323 S.E.2d 454, 72 N.C. App. 44, 1984 N.C. App. LEXIS 3990
CourtCourt of Appeals of North Carolina
DecidedDecember 18, 1984
DocketNo. 8423SC128
StatusPublished
Cited by3 cases

This text of 323 S.E.2d 454 (Lowe v. North Carolina Department of Human Resources) is published on Counsel Stack Legal Research, covering Court of Appeals of North Carolina primary law. Counsel Stack provides free access to over 12 million legal documents including statutes, case law, regulations, and constitutions.

Bluebook
Lowe v. North Carolina Department of Human Resources, 323 S.E.2d 454, 72 N.C. App. 44, 1984 N.C. App. LEXIS 3990 (N.C. Ct. App. 1984).

Opinion

HEDRICK, Judge.

The appropriate standard of review in this action is set out in N.C. Gen. Stat. Sec. 150A-51, which provides:

The court may affirm the decision of the agency or remand the case for further proceedings; or it may reverse or modify the decision if the substantial rights of the petitioners may have been prejudiced because the agency findings, inferences, conclusions, or decisions are:
(1) In violation of constitutional provisions; or
(2) In excess of the statutory authority or jurisdiction of the agency; or
(3) Made upon unlawful procedure; or
(4) Affected by other error of law; or
(5) Unsupported by substantial evidence admissible under G.S. 150A-29(a) or G.S. 150A-30 in view of the entire record as submitted; or
(6) Arbitrary or capricious.

See Lackey v. Dept. of Human Resources, 306 N.C. 231, 234, 293 S.E. 2d 171, 174 (1982). Accordingly, we consider plaintiffs contentions that defendants’ decision is based upon errors of law and is unsupported by substantial evidence in view of the entire record.

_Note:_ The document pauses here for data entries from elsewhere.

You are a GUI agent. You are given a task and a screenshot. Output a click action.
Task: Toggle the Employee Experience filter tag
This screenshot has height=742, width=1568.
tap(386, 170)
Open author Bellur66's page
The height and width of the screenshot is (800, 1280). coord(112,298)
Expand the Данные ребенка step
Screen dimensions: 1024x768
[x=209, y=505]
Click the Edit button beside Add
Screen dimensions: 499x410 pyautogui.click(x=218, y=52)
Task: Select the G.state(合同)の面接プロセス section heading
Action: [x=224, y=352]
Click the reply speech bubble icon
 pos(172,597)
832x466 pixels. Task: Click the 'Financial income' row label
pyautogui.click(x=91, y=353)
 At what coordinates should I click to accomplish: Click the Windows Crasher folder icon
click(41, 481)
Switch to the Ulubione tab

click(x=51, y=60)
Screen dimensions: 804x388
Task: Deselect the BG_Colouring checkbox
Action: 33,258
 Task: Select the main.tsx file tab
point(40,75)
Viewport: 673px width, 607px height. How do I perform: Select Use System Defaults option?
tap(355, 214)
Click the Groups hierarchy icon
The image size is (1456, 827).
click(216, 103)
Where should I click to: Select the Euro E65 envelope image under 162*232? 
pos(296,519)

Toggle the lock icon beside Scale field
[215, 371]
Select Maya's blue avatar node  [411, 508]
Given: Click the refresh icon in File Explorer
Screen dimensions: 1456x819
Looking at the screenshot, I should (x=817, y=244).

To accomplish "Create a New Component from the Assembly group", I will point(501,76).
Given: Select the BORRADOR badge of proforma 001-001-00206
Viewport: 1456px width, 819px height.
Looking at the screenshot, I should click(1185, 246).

A State agency designated by the Legislature as being responsible for determining eligibility for medical assistance must comply with State and federal statutes and regulations in making such determinations. N.C. Gen. Stat. Secs. 108A-54, 108A-56; 42 U.S.C. Sec. 1396a(a). See also Lackey, 306 N.C. 231, 293 S.E. 2d 171. In the instant case plaintiff’s claim for medical assistance was [46]*46based on her contention that she was disabled, and it was DHR’s determination to the contrary that resulted in the denial of plaintiffs claim for benefits. An individual is “disabled” under applicable federal law

if he is unable to engage in any substantial gainful activity by reason of any medically determinable physical or mental impairment which can be expected to result in death or which has lasted or can be expected to last for a continuous period of not less than twelve months. . . .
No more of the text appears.